June 12th, 2009 admin Posted in Mortage / Lending, News, Placer County, Sacramento Comments Off

Home Front: Lenders’ phones silent as rates rise

By Jim Wasserman
jwasserman@sacbee.com

http://www.sacbee.com/business/story/1940229.html

Mortgage rates, rising quickly from near-historic lows earlier this year, are already having negative consequences in the capital region.

“All of a sudden the phones just stopped ringing,” said Michael McGee, president of Rancho Cordova’s Winchester McGee Real Estate & Loans.

“At least right now, the refinance window has somewhat shut,” added Brent Wilson, senior loan consultant at Sacramento’s Comstock Mortgage.

It’s also spooking buyers who haven’t locked in a rate.

“I called my agent and said, ‘We have to cancel,’ ” said Toby McBride of Citrus Heights on Thursday. He and his wife put in an offer on a house June 1 when rates were 5.12 percent. When the deal wasn’t agreed to by Tuesday, with rates at 5.87 percent, they pulled the plug. (The new rate would add $175 a month to payments, said McBride, a federal worker).

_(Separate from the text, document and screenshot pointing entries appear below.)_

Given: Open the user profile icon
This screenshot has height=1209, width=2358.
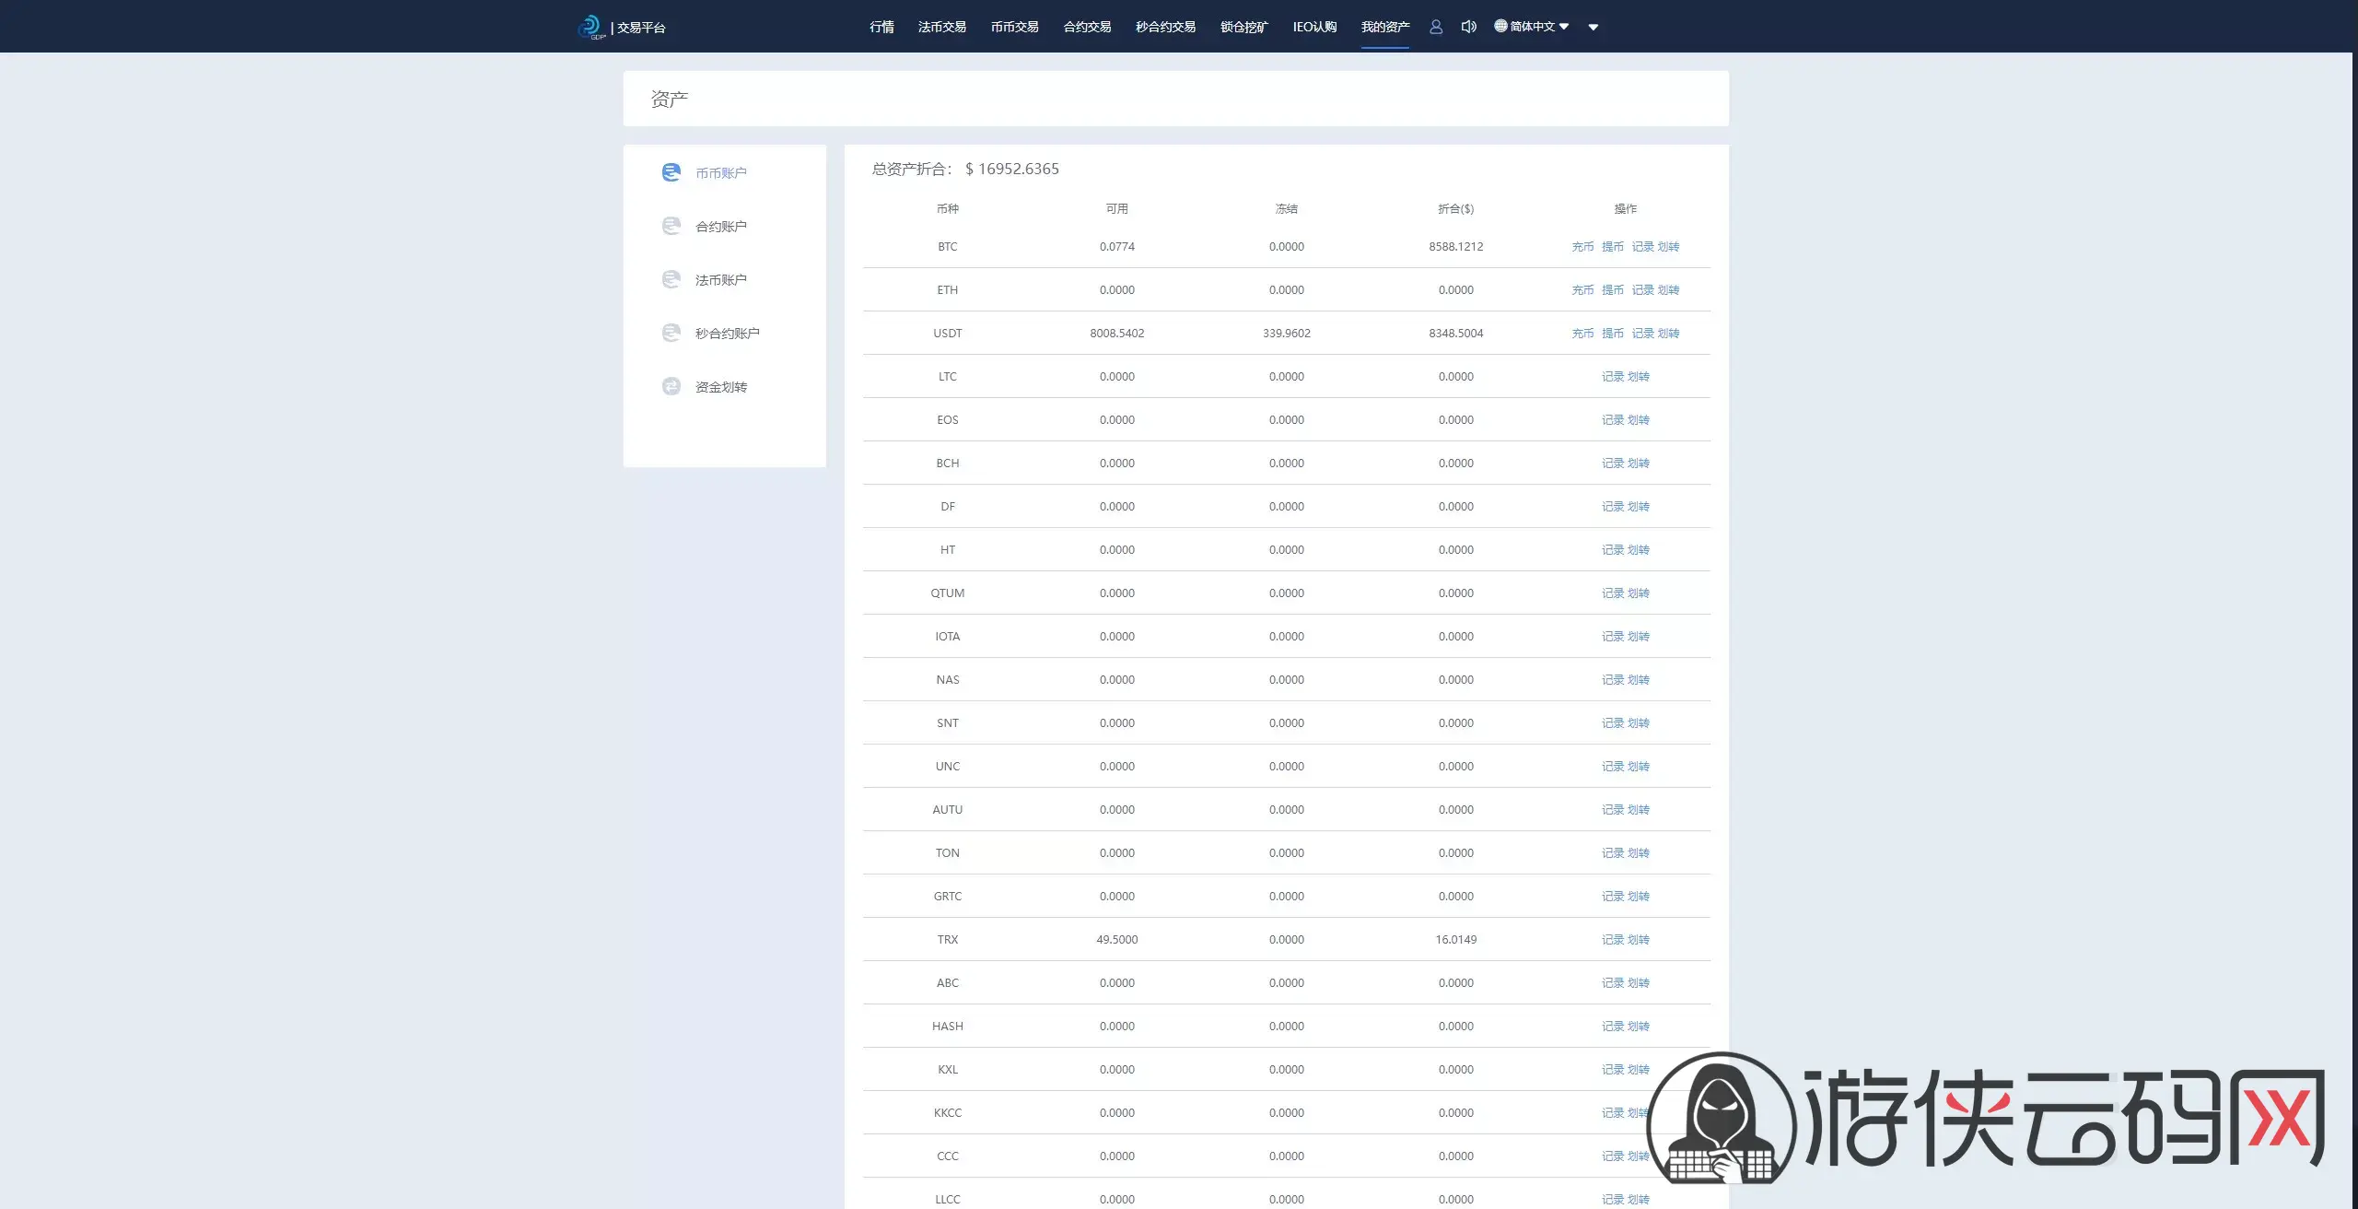Looking at the screenshot, I should click(1436, 27).

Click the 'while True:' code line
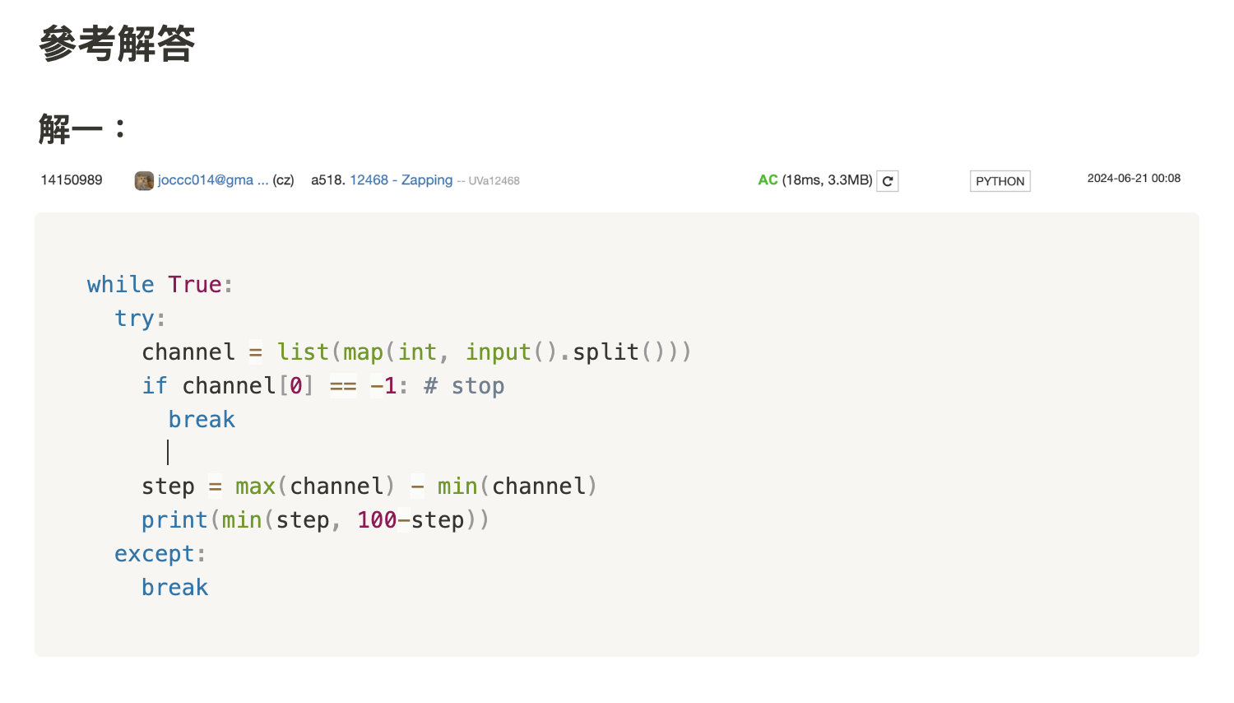pyautogui.click(x=160, y=285)
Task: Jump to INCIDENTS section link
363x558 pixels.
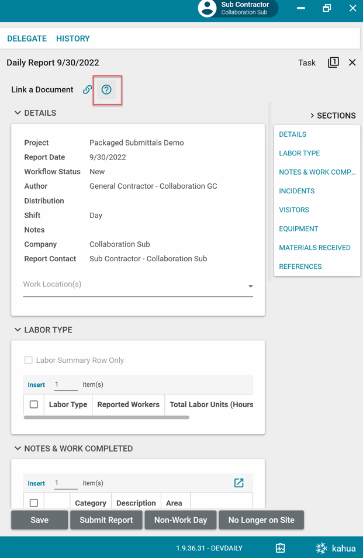Action: point(296,191)
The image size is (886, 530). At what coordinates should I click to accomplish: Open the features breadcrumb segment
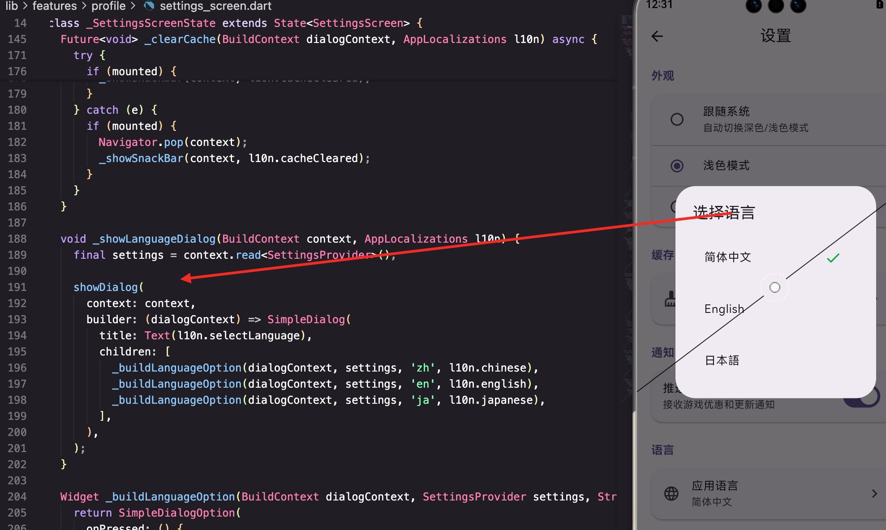[x=55, y=6]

“Definitely, the sudden change in interest rates has caused us to rethink our condition and lower our search price,” he said.

As investors stew about inflation in the long run, rates are pushing back toward 6 percent and have reached a seven-month high, according to mortgage giant Freddie Mac.

The firm’s Thursday survey revealed a national average of 5.59 percent (plus points) earlier this week for a 30-year fixed-rate loan. That’s up from 5.29 percent last week.

Thursday, financial Web site Bankrate.com showed an overnight average of 5.74 percent.

“It just pretty much happened so quickly,” said Charlene Singley, an agent with Lyon Real Estate and president of the Sacramento Association of Realtors. “I think it will take a while for people to realize that this is where the rates are now.”

“I think we’ll get some improvement from where we are today,” said McGee. “But back to the high fours? It’s possible, yes. Likely? I question that.”

New home sales suffer

Thousands of distressed existing homes are making life harder and harder for Sacramento-area home builders. Their April sales numbers revealed the capital-area market as one of the state’s weakest, according to the California Building Industry Association.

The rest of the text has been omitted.